One of the crowd asked the obvious question of why all this equipment and this team of scientists were shipped to Mars at such enormous expense.
Thorgeson looked offended. 'It was Rosewell's perception that you needed no expensive super-collider, just a large ring-shaped tube filled with appropriate superfluid. Whenever a HIGMO passes through this ring, its passage will be detected as a kind of glitch appearing in the superfluid. Any sort of violent activity outside the tube would ruin the experiment.'
I found myself asking how HIGMOs could manage to pass through the ring. He seemed to look hard at me before answering, so that I felt silly.
'Young lady, HIGMOs can pass clean through Mars without disturbing a thing, or anyone being any the worse for it.'
Someone else asked, 'Why not build this ring on the Moon?'
'The Moon - we're too late for that! Tourist activities, mining activity, the new transcore subway ... The whole satellite shakes like a vibrator in a wasps' nest.'
Turning his gaze on me, he asked, 'You understand this?'
I nodded. 'That's why you're out here. No wasps' nests.'
'Full marks.' He came and shook my hand, which made me very uncomfortable. 'That's why we're out here. It's fruitless to pursue the Smudge on Earth or on Luna. Far too much racket. The Omega Smudge is a shy beast.' He chuckled.
'And if you capture this Smudge, what then?' asked one of the group, Helen Panorios, the YEA woman with dyed purple hair and dark complexion.
'It holds the key to many things. In particular, it will tell us just how the microverse relates to the macroverse, giving us the precise parameters for the dividing line between the small-scale quantum world of atoms and fundamental particles, and the larger-scale classical world of specks of dust upwards to galaxies and so on. I take the view of current 'hard science' that these parameters should also tell us how the exterior universe relates to human consciousness. The detailed properties of the universe seem to be deeply related to the very existence of conscious observers - observers maybe like humans, maybe a more effective species which will supersede us. If so, then consciousness is not accidental, but integral. At last we'll have a clear understanding of all existence.'
'So you hope,' ventured a sceptical voice.

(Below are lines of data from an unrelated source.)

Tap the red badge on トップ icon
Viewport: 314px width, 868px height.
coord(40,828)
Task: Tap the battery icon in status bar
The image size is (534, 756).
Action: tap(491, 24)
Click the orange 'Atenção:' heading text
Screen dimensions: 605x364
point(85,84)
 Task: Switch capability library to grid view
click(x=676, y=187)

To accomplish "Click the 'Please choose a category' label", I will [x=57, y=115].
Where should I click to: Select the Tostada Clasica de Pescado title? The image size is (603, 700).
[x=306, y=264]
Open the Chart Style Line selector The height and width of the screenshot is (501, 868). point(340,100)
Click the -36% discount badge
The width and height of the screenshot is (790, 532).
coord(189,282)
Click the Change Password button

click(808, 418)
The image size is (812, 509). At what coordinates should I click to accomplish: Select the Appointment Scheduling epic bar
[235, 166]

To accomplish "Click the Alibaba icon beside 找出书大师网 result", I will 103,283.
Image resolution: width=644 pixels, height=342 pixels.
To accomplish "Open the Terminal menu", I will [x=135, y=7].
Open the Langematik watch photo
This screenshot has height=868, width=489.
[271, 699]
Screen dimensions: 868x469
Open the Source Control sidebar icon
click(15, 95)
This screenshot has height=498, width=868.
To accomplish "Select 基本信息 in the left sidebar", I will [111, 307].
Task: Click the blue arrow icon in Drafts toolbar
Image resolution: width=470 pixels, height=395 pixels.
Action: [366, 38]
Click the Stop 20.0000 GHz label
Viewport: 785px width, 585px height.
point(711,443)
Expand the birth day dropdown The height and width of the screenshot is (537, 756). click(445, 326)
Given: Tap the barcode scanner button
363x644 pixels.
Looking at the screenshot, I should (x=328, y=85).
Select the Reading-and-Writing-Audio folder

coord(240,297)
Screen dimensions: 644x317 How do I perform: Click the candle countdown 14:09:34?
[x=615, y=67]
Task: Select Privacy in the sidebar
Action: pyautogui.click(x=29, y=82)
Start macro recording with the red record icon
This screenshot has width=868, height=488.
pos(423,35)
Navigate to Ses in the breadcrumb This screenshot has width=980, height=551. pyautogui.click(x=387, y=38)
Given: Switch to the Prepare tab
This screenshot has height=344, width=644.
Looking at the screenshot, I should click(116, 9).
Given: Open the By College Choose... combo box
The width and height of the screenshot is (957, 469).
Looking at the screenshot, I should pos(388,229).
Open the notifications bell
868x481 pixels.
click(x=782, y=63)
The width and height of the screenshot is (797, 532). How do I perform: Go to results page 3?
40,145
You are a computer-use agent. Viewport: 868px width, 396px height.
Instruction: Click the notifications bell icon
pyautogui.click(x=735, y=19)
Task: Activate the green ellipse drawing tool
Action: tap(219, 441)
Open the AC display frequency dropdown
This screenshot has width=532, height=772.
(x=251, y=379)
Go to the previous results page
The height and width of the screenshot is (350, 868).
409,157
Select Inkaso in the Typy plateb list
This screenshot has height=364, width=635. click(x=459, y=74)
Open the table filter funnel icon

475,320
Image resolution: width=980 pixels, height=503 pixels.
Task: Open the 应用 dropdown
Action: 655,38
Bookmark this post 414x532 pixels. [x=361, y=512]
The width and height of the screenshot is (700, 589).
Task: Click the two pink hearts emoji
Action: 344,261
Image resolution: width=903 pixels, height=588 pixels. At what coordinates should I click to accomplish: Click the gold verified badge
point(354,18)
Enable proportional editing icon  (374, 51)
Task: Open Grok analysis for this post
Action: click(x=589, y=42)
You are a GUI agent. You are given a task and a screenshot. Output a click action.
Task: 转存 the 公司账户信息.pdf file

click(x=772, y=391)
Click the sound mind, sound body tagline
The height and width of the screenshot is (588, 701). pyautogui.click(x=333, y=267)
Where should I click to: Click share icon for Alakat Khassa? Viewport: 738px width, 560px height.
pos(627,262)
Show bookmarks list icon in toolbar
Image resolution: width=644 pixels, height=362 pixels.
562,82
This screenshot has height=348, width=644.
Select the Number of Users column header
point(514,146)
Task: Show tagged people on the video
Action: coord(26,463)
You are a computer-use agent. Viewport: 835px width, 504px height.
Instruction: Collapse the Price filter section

'So we hope. When the ships come back and we can obtain more material, we expect to build a superfluid ring right around the planet. Then we'll see.'
'Now we see through a glass darkly...' said Helen, admiringly.
'We don't quote the Bible much here but, yes, more or less.'
A man who had already asked a question enquired rather sneeringly, 'What exactly is this key between the large and small you mention? Isn't human consciousness just a manifestation of the action of the quantputers in our heads?'
'That may well be true in principle, but we can't proceed without knowing some important physical parameters more exactly, most particularly what's labelled the HIGMO g-factor, whose value is completely unknown at present - let's call it "the missing-link of physics".'
'So what happens when you find it? Will the universe come to an end?'
Jon Thorgeson laughed to the extent of exciting the deep lines in his cheeks. He said that life for the majority of people might go on as usual. But even if the universe did end - well, he said, to make a wild guess, the probability was that there were plenty of other universes growing, as he put it, on the same stem. Mathematics indicated as much.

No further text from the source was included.